The old URLs look like this: [url.tld...]
The new URLs look like this:
[url.tld...]
There are say a dozen different sections. The old section and page names have varying numbers of underscores, but the total number of underscores in an old URL is never more than six.
So far the best thing I've come up with is to convert old section names to new section names in one step, then convert underscores to hyphens in a second step, e.g.
RewriteRule old/section/name/(.*)$ [url.tld...] [R=301,L]
[followed by 11 more rules for other sections]
RewriteRule ([^_]+)_([^_\.]+).html [url.tld...] [R=301,L]
[followed by more rules covering the other possible numbers of underscores]
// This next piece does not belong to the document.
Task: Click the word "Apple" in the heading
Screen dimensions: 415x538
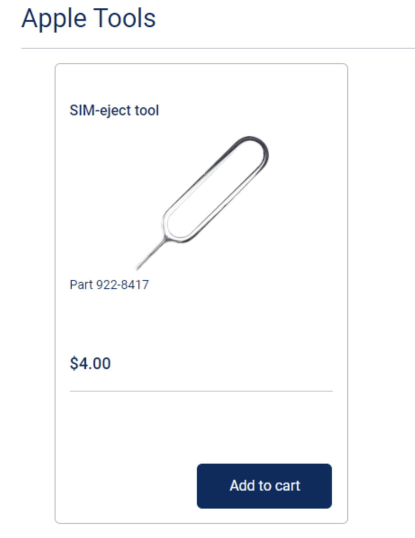Action: pyautogui.click(x=52, y=19)
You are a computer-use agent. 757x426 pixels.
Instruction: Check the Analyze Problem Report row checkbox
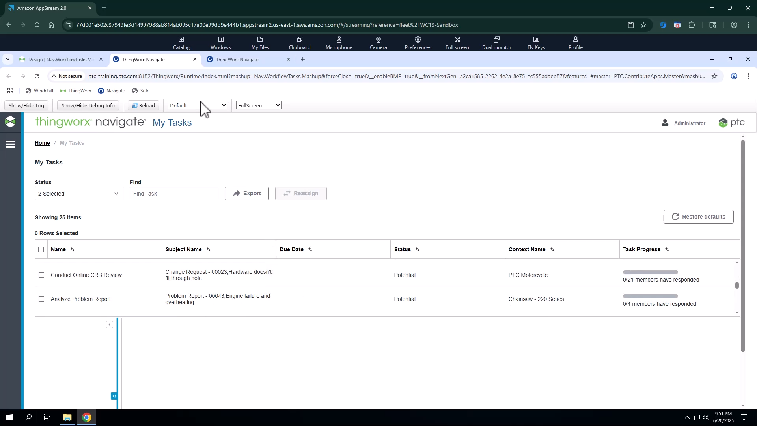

I like this because I only have to use 12+6=18 rules, instead of 12x6=72 rules were I to cover every possible combination of section name and underscore-hyphen rewrites in a unique rule.
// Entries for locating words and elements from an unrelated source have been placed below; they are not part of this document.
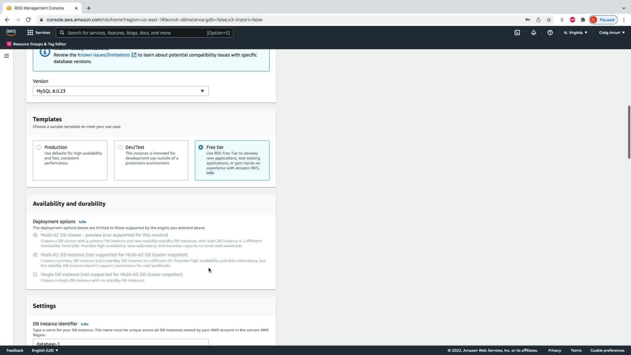Select the Free tier template radio

(x=201, y=147)
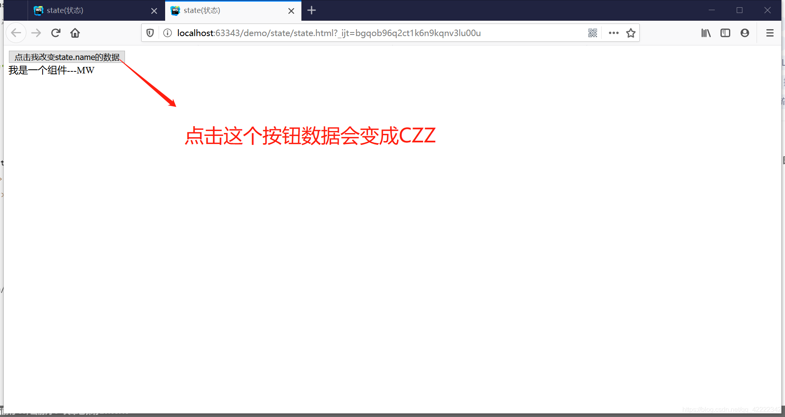Click the tracking protection shield icon

tap(150, 33)
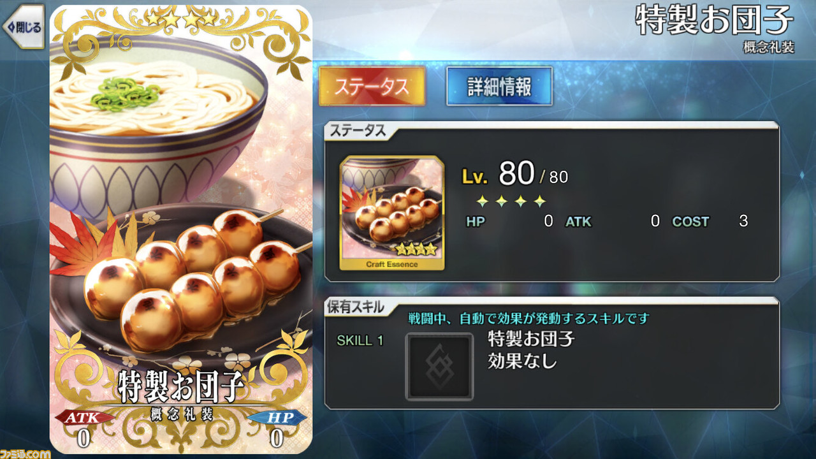The width and height of the screenshot is (816, 459).
Task: Click the ファミ通.com watermark logo
Action: (x=26, y=453)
What's inefficient about this (and potentially annoying to users) is that the only way I've gotten it to work is by using [R=301,L] after the first *and* second sets of rules, thus sending a partially rewriteen URL back to the browser and only giving the correct URL on the second try. Which is ugly.
I have tried removing the flags from the rules in the first stage, but when I do that I end up with a completely unrewritten URL. How do I get it to continue rewriting after the first stage, and only send the fully rewritten URL back to the user when it's finished?
Many thanks,
akitinic
RewriteRule ^old/section/name/(([^_]+_)+[^_\.]+\.html)$ this-is-the-new-section-name/$1
RewriteRule ^([^_]+)_([^_\.]+)\.html$ http://www.example.com/$1-$2.html [R=301,L]
Jim
Many thanks for the suggestions. I tried leaving the [L] flag off the first set of rules, and it didn't seem to continue correctly to run the second set. In the end, I got the following to work:
# 1. Rewrite underscores to hyphens.
RewriteRule ^(^([^_]+)_(.+)$ $1-$2 [L]
# 2. Rewrite section names.
RewriteRule ^old-section-name(.*)$ new-section-name$1 [R=301,L]
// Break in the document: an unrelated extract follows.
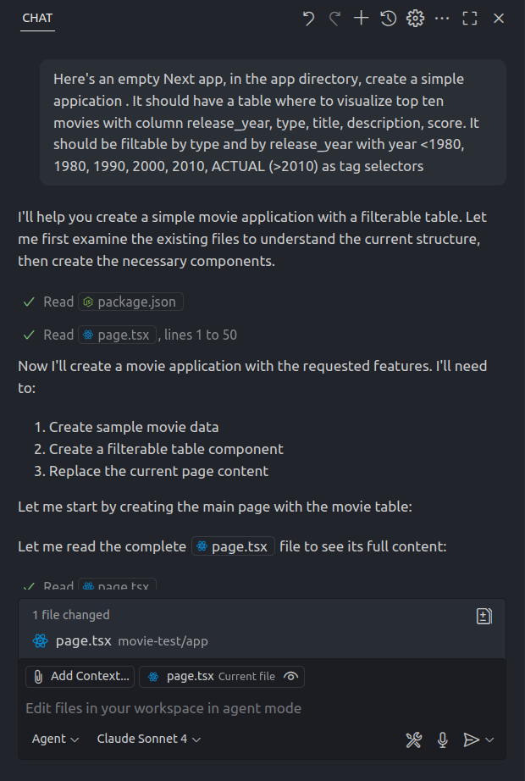Expand send button options chevron
The width and height of the screenshot is (525, 781).
[x=490, y=739]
# Followed by additional section-specific rules.
I only used rule #1 once, but with the [L] flag (a) Apache reruns the single rule until it's replaced all underscores in a URL with hyphens and (b) it only generates a 301 when it gets to rule(s) #2. This makes no sense to me, as I though [L] was supposed to terminate rewriting, not redo it. It didn't work without the flag, and it didn't work with the [N] flag!
Happy I got it working, but a bit confused,
akatinic
The [N] flag may not have worked because of the bug I mentioned, which can cause the rewritten URL-path to become 'corrupted' as described.
Jim